The morphology of a 2D network (a), and (b) the classification of wires within the network.

The four types of conductivity found in the network, described above and shown in Fig. 2, are classified into the four families given below:

1. 1.

   X-percolated backbone: the backbone structure percolated only along the x direction (area fraction: f_X),

2. 2.

   Y-percolated backbone: the backbone structure percolated only along the y direction (area fraction: f_Y),

3. 3.

   XY-percolated clusters: the backbone structure percolated along both the x and y directions (area fraction: f_XY), and

4. 4.

   Nonpercolated (NP) clusters/wires: isolated wires, zero-current branches, and balanced branches (area fraction: f_NP).

Using this classification, each segment can only belong to one of these families (i.e., f_X + f_Y + f_XY + f_NP = 1 and F_i ∩ F_j = ∅, where F_i and F_j are any of the families defined above and i, j = X, Y, XY, and NP).

Identification of geometrically percolated structures

We utilize the Hoshen Kopelmann algorithm^34,35 to identify wire clusters by finding the contact points between any two wires. We say that two points have contact with each other when they are separated by a distance less than or equal to the wire diameter, d.

However, it is computationally expensive to find all of the contact points within a dense network because of the large number it may contain. Therefore, a sample square of size [a × a] is divided into k segments along each direction, resulting in k² sub-regions. Then, each sub-region is searched for contact points, instead of the whole sample. Two contact points may belong to different sub-regions when they are close to the sub-region boundaries. To take these points into account, each sub-region is extended externally by the diameter distance, d, along each direction, x and y, as shown in Fig. 3, since the maximum distance between two contacting points is equal to d.

Figure 3

2D schematic of the sub-regions and an extended sub-region.

The four boundaries of the square region are labeled x₀, x₁, y₀, and y₁. If a cluster contains wires in contact with the x₀ (respectively, y₀) and x₁ (respectively, y₁) boundaries, then we say that this cluster percolates in the x (respectively, y) direction, i.e., it is an X- (respectively, Y-) percolated cluster. If a cluster contains wires that are in contact with all of the boundaries, x₀, x₁, y₀, and y₁, then it is an XY-percolated cluster. The clusters that do not percolate at all are NP clusters.

Extraction of electrically conductive backbones

From the geometrically percolated network obtained above, we extract the electrically conductive backbone by removing the non-conducting branches. Here, the direct electrifying algorithm^36,37 is applied to determine the zero-current pathways, i.e., the non-conducting branches. We first convert the geometrically percolated network into a resistor system. In this system, two types of resistors are considered: (1) the nano wire resistor and (2) the junction resistor between two contacting points. The junction resistor is created by the contact resistance between surfaces of two silver nano wires. When a junction resistor is added between two wires, each of the wires is divided into two resistors, as illustrated in Fig. 4. To simplify the computation, we assign 1 Ω to each resistor in the network. Then, a voltage is applied to the opposite boundaries of the whole sample. This voltage is set to be ten times the number of points, so that the difference between the non-zero and zero current values is easily distinguished through numerical solutions³³. Then, we calculate the current passing through each resistor by solving the equations of the resistor network obtained through Kirchhoff’s current law. If the current passing through a resistor is non-zero, then that resistor corresponds to a wire in the electrically conductive backbone. On the other hand, if a resistor does not carry any current, then it corresponds to a non-conductive branch.

--------------------

■ **To-do list**:
1. Answer these questions from the nanowire network text.
(a) Two points count as in contact when they are separated by what distance?
(b) Dividing the sample square into k segments along each direction produces how many sub-regions?
(c) What resistance is assigned to each resistor in the network?
2. Go on with the nanowire network text, starting after its final sentence.

■ **Dataset section**:
--------------------

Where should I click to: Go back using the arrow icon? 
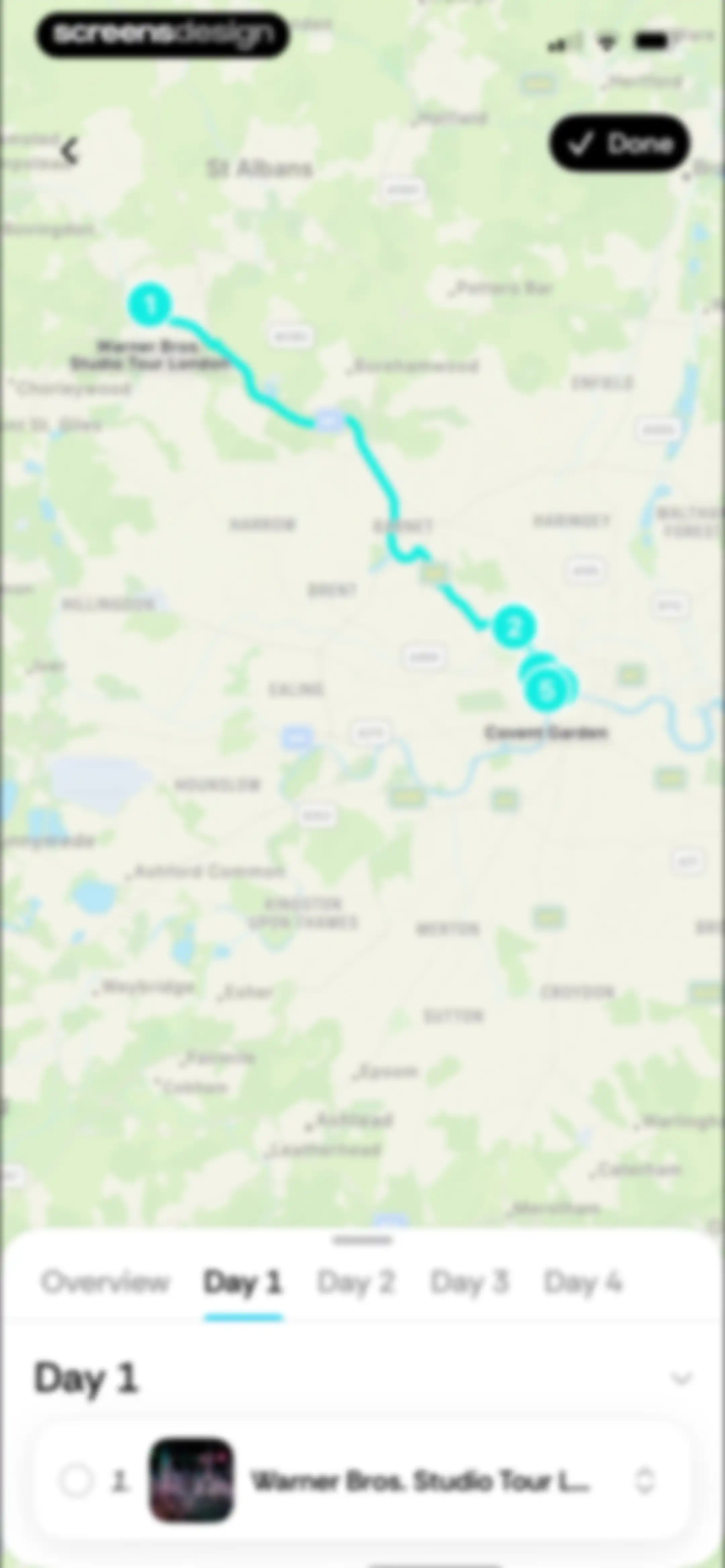click(69, 151)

--------------------

■ **Results for each task**:
1.
(a) A distance less than or equal to the wire diameter, d.
(b) k² sub-regions.
(c) 1 Ω.

2.
Figure 4

On the left, two wires, denoted by A and B, cross each other to form an electron transfer pathway near their discretized points. On the right, the corresponding network of resistors including nano wire resistors and a junction resistor is shown.

Estimation of network performances

Utilization efficiency of nano wires in a network

The backbone structure of a network plays the main role in conducting electricity. Therefore, we define the utilization efficiency of nano wires in a network as the fraction (f_X + f_Y + f_XY) of its conductive backbone. This “backbone fraction” becomes an index that indirectly reflects the electrical conductivity of a network. In this way, the conductive efficiency of a network with given dimensions can be accurately quantified by the backbone fraction.

Electrical conductivity of a network

For a given conductive network consisting of silver nano wires, the sheet resistance is mainly a result of its conductive backbone. Here, the direct electrifying algorithm^36,37 is used again to calculate the electrical resistance of the backbone structure. As described in Section 2.2.3, the backbone structure is converted into a resistor system consisting of the nano wire resistors and the junction resistors. The resistance of a nano wire resistor can be estimated by the geometry of the nano wire segment and the resistivity of the silver. The junction resistance can be an arbitrary, reasonable value, which we assume to be constant for all the junctions in the network in our simulations. Some post-processing methods, like thermal annealing³⁸, mechanical pressure¹², chemical welding³⁹, and electrowelding^40,41, have been used to dramatically reduce the junction resistance by welding two contacting nano wires together. Hence, the extreme sheet resistance of a given network comes entirely from the skeleton of the network when the junction resistance is equal to zero.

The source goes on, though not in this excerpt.